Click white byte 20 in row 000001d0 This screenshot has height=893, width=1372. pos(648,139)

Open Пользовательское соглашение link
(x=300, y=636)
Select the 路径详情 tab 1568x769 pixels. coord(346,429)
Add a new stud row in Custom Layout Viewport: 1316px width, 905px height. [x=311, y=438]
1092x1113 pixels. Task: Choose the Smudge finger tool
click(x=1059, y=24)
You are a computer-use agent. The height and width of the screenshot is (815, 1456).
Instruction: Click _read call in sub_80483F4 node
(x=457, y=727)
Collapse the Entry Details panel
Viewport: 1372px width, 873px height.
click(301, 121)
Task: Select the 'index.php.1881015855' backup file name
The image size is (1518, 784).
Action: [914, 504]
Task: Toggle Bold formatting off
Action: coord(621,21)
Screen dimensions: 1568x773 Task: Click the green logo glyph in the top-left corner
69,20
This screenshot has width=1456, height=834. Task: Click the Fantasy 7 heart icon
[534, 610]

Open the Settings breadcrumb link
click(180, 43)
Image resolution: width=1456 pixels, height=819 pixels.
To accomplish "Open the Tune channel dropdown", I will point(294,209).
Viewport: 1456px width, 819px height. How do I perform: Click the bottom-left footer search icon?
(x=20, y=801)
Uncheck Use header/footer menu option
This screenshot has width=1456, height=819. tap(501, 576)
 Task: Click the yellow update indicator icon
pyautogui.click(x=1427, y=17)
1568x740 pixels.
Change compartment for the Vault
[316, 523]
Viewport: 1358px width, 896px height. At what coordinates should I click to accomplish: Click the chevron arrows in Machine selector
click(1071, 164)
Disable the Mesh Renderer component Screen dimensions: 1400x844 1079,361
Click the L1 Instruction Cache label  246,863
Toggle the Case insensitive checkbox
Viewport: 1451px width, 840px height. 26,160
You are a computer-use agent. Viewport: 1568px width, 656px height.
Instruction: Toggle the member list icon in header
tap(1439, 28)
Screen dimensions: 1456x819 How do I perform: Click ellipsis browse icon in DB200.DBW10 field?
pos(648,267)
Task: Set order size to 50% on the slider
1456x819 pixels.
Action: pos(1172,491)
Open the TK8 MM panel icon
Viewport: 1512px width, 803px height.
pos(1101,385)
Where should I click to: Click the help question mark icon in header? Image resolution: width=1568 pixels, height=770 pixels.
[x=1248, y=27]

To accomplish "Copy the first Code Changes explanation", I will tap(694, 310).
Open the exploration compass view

----------

PROBLEM DESCRIPTION: Starting with the line that holds "Uncheck Use header/footer menu option" and ending with the line that holds "Disable the Mesh", retype every line in the data above exactly, and nothing else.

WRITTEN ANSWER:
Uncheck Use header/footer menu option
This screenshot has width=1456, height=819. tap(501, 576)
 Task: Click the yellow update indicator icon
pyautogui.click(x=1427, y=17)
1568x740 pixels.
Change compartment for the Vault
[316, 523]
Viewport: 1358px width, 896px height. At what coordinates should I click to accomplish: Click the chevron arrows in Machine selector
click(1071, 164)
Disable the Mesh Renderer component Screen dimensions: 1400x844 1079,361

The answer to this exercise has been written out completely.